Defensive driving for new drivers is based on anticipation of potential dangers as much as knowing how to deal with your vehicle’s mechanical emergencies.

Pedestrians, especially children, dogs, cyclists and motorcyclist can all be potential hazards when they use the road without due care and attention. Children have a habit of running out in front of a car, dogs chase each other across the road, and cyclists take unnecessary risks at crossings. Defensive driving for new drivers teaches beginners to be on the look-out for potential dangers on the road or hazards coming from pavement users.

Where is Defensive Driving for New Drivers Taught?

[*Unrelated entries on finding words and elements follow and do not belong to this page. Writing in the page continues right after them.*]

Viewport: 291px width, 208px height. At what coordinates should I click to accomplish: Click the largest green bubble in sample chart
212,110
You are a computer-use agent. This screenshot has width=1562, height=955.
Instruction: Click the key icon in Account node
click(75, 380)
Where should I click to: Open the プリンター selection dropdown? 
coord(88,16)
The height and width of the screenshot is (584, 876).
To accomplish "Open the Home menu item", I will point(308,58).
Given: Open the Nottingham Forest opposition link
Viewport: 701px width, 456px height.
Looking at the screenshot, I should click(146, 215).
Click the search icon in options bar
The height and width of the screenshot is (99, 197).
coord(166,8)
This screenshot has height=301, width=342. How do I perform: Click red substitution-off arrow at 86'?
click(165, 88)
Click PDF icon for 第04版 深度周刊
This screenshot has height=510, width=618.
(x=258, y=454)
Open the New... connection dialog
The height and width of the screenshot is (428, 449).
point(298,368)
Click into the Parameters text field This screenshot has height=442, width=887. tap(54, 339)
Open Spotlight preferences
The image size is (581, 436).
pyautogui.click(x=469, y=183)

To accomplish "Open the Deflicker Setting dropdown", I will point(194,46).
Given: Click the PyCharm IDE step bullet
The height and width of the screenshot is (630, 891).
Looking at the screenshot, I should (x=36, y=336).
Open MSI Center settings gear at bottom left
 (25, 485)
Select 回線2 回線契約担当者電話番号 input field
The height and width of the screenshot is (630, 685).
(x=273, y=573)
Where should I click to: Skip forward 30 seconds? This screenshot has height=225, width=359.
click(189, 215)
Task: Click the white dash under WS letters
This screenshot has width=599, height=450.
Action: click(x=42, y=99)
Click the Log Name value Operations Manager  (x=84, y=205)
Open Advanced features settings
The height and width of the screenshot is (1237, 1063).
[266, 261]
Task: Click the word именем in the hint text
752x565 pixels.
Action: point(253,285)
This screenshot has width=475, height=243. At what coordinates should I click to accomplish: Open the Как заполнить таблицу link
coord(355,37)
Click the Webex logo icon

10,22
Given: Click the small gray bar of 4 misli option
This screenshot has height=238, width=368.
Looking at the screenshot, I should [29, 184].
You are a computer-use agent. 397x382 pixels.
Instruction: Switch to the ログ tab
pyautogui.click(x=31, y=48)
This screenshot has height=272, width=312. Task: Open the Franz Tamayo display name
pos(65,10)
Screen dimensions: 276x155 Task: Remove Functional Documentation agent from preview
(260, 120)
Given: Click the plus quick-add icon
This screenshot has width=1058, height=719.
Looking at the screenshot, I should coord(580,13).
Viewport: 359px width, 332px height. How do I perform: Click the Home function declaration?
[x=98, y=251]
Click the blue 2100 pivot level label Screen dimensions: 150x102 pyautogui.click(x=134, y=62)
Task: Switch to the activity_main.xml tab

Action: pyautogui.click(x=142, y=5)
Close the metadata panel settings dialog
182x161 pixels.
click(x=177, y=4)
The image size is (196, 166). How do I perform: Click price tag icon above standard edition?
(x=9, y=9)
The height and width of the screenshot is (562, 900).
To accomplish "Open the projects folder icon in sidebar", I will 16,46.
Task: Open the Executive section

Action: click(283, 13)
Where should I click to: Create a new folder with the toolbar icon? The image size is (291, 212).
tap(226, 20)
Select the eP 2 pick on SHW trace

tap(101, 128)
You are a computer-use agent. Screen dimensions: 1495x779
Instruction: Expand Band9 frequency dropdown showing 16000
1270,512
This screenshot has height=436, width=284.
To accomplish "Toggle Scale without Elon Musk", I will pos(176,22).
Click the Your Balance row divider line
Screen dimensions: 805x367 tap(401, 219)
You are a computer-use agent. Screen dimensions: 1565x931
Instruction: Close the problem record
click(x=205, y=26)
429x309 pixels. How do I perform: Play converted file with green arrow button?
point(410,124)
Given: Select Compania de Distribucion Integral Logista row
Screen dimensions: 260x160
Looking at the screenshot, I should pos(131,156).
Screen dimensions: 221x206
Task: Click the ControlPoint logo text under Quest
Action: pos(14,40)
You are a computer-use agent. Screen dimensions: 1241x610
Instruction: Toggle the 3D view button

Driving schools offer defensive driving for new drivers and there are even online courses for those who have little time. There are online quick study guides, learner’s permit practice tests, road sign tests and driver’s license practice tests to choose from.

If you are a self-disciplined person and feel comfortable learning on your own, online courses are a good choice. You can learn at your own pace, go back over areas you feel need more practice and can progress to more advanced skills when you feel ready. Joining a defensive driving schools has the advantage for students that schools also offer winter driver training, instructing new drivers how to deal with ice, sleet, snow, and freezing fog conditions.

Attending a driving school teaching defensive driving for new drivers offers the chance of exchanging experiences with other driving students. Instructors are there to answer questions and students have the school’s teaching resources at their disposal.